Subject: Re: [RFC PATCH] workqueue: Unbind workers before sending them to exit()

Hello,

On Mon, Jul 25, 2022 at 11:21:37AM +0100, Valentin Schneider wrote:
> On 22/07/22 19:16, Tejun Heo wrote:
> > On Thu, Jul 21, 2022 at 02:53:43PM +0100, Valentin Schneider wrote:
> >> > I think it needs something like task_set_cpumask_possible() which is
> >> > documented as being usable in (raw) spinlocks and set the task's cpumask
> >> > to cpu_possible_mask and let the later ttwu help migrate it to a
> >> > proper non-isolated CPU or let it keep running.
> >>
> >> I'll see what I can come up with, thanks for the suggestion.
> >
> > Alternatively, we can just kill all the idle kworkers on isolated cpus at
> > the end of the booting process.
>
> Hm so my choice of words in the changelog wasn't great - "initial setup"
> can be kernel init, but *also* setup of whatever workload is being deployed
> onto the system.
>
> So you can be having "normal" background activity (I've seen some IRQs end
> up with schedule_work() on isolated CPUs, they're not moved away at boot
> time but rather shortly before launching the latency-sensitive app), some
> preliminary stats collection / setup to make sure the CPU will be quiet
> (e.g. refresh_vm_stats()), and *then* the application starts with
> fresh-but-no-longer-required extra pcpu kworkers assigned to its CPU.

Ah, I see. I guess we'll need to figure out how to unbind the workers then.

Thanks.

--
tejun

2022-07-26 20:42:57

[permalink] [raw]

Subject: Re: [RFC PATCH] workqueue: Unbind workers before sending them to exit()

On 26/07/22 07:30, Tejun Heo wrote:
> Hello,
>
> On Mon, Jul 25, 2022 at 11:21:37AM +0100, Valentin Schneider wrote:
>> Hm so my choice of words in the changelog wasn't great - "initial setup"
>> can be kernel init, but *also* setup of whatever workload is being deployed
>> onto the system.
>>
>> So you can be having "normal" background activity (I've seen some IRQs end
>> up with schedule_work() on isolated CPUs, they're not moved away at boot
>> time but rather shortly before launching the latency-sensitive app), some
>> preliminary stats collection / setup to make sure the CPU will be quiet
>> (e.g. refresh_vm_stats()), and *then* the application starts with
>> fresh-but-no-longer-required extra pcpu kworkers assigned to its CPU.
>
> Ah, I see. I guess we'll need to figure out how to unbind the workers then.

****************

• _PROBLEMS TO SOLVE_:
1. List every function name in the workqueue thread that is written with parentheses after it.
2. Continue the workqueue thread, starting right after its final quoted line.

• _Data records_:
****************

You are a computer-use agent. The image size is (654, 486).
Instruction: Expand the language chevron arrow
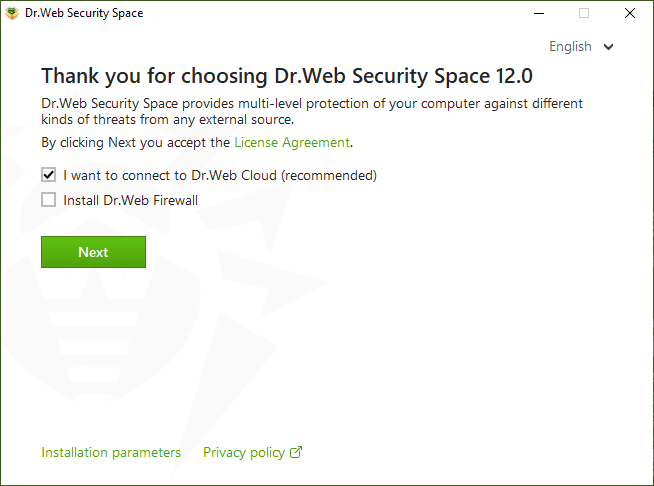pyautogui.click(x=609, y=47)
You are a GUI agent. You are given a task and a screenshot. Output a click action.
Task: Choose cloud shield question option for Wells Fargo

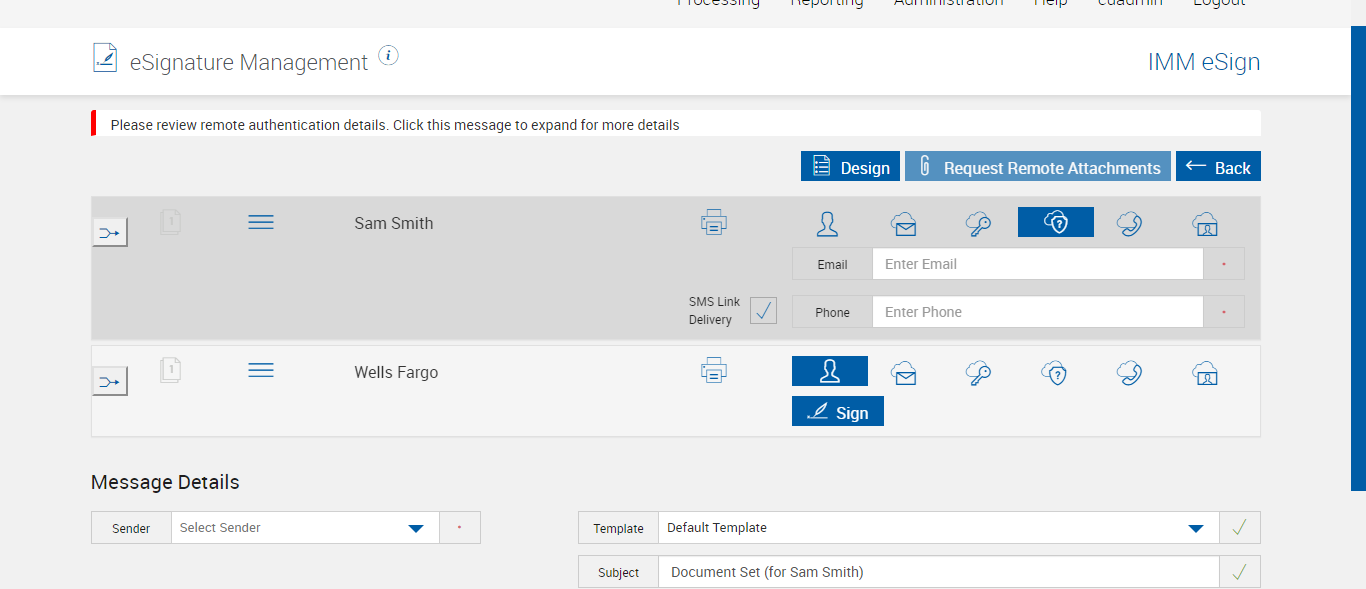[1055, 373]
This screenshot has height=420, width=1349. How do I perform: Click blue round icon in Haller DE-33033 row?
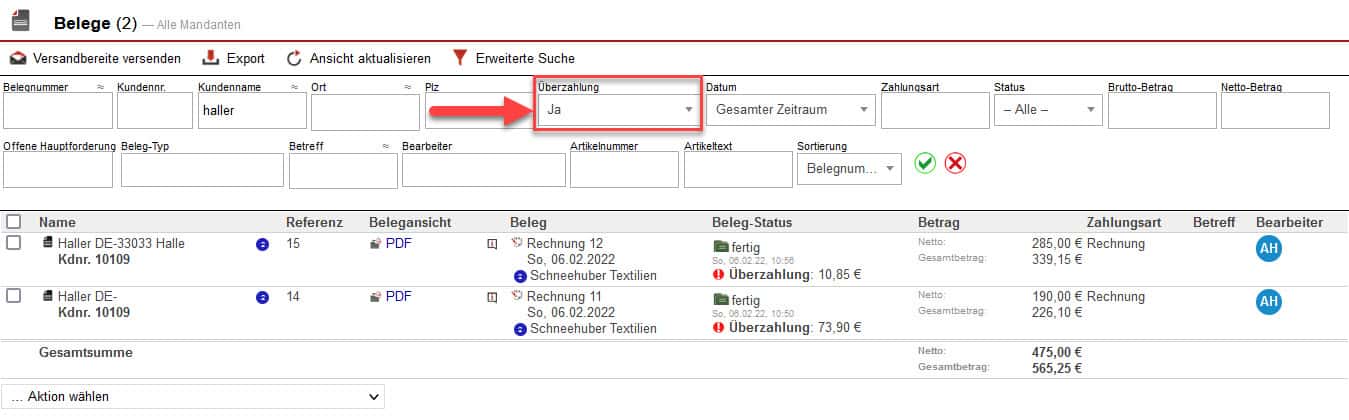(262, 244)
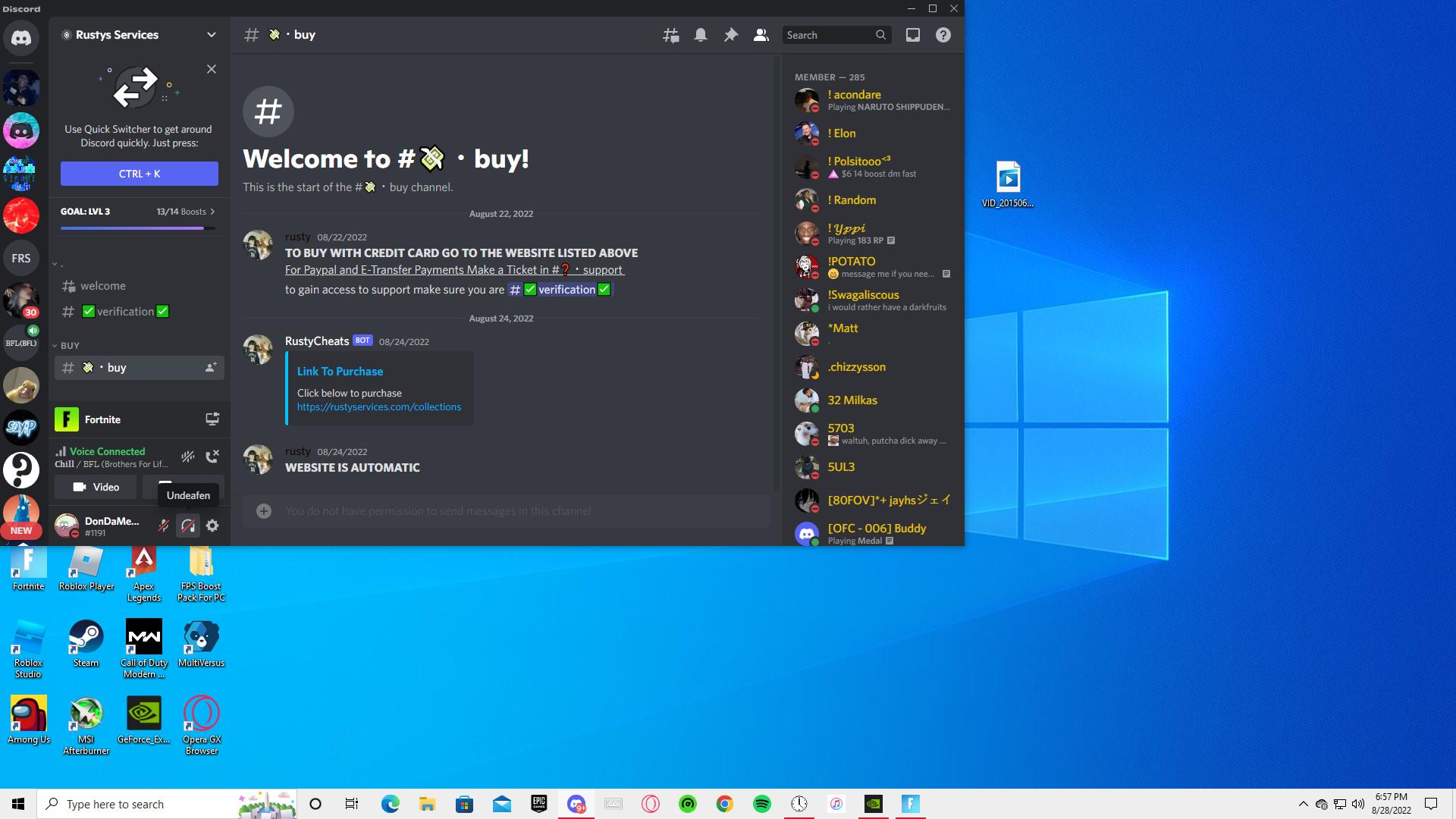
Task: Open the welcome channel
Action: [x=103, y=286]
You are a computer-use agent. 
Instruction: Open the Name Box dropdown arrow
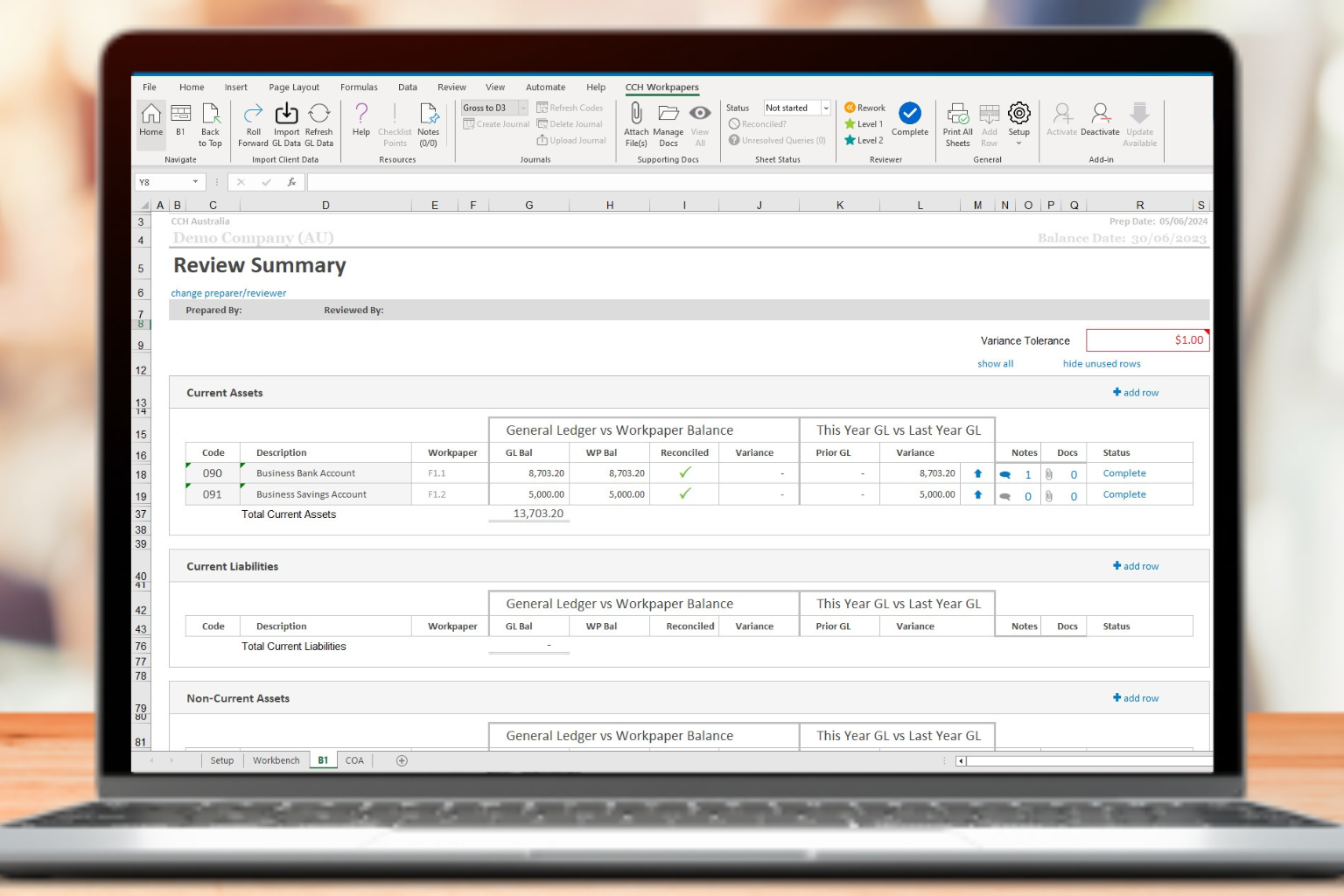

****************

• _SET OF ANSWERS_:
1. exit(), task_set_cpumask_possible(), schedule_work(), refresh_vm_stats()

2.
>

I've been playing with different ways to unbind & wake the workers in a
sleepable context, but so far I haven't been happy with any of my
experiments.

What hasn't changed much between my attempts is transferring to-be-destroyed
kworkers from their pool->idle_list to a reaper_list which is walked by
*something* that does unbind+wakeup. AFAIA as long as the kworker is off
the pool->idle_list we can play with it (i.e. unbind+wake) off the
pool->lock.

It's the *something* that's annoying to get right, I don't want it to be
overly complicated given most users are probably not impacted by what I'm
trying to fix, but I'm getting the feeling it should still be a per-pool
kthread. I toyed with a single reaper kthread but a central synchronization
for all the pools feels like a stupid overhead.

If any of that sounds ludicrous please shout, otherwise I'm going to keep
tinkering :)

> Thanks.
>
> --
> tejun

2022-07-26 23:08:36

[permalink] [raw]

Subject: Re: [RFC PATCH] workqueue: Unbind workers before sending them to exit()

Hello,

On Tue, Jul 26, 2022 at 09:36:06PM +0100, Valentin Schneider wrote:
> It's the *something* that's annoying to get right, I don't want it to be
> overly complicated given most users are probably not impacted by what I'm
> trying to fix, but I'm getting the feeling it should still be a per-pool
> kthread. I toyed with a single reaper kthread but a central synchronization
> for all the pools feels like a stupid overhead.

That sounds like quite a bit of complexity.

> If any of that sounds ludicrous please shout, otherwise I'm going to keep
> tinkering :)

I mean, whatever works works but let's please keep it as minimal as
possible. Why does it need dedicated kthreads in the first place? Wouldn't
scheduling an unbound work item work just as well?

Thanks.

--
tejun

2022-07-27 05:58:53

[permalink] [raw]

Subject: Re: [RFC PATCH] workqueue: Unbind workers before sending them to exit()

On Wed, Jul 27, 2022 at 4:36 AM Valentin Schneider <[email protected]> wrote:
>
> On 26/07/22 07:30, Tejun Heo wrote:
> > Hello,
> >
> > On Mon, Jul 25, 2022 at 11:21:37AM +0100, Valentin Schneider wrote:
> >> Hm so my choice of words in the changelog wasn't great - "initial setup"
> >> can be kernel init, but *also* setup of whatever workload is being deployed
> >> onto the system.
> >>
> >> So you can be having "normal" background activity (I've seen some IRQs end
> >> up with schedule_work() on isolated CPUs, they're not moved away at boot
> >> time but rather shortly before launching the latency-sensitive app), some
> >> preliminary stats collection / setup to make sure the CPU will be quiet
> >> (e.g. refresh_vm_stats()), and *then* the application starts with
> >> fresh-but-no-longer-required extra pcpu kworkers assigned to its CPU.
> >
> > Ah, I see. I guess we'll need to figure out how to unbind the workers then.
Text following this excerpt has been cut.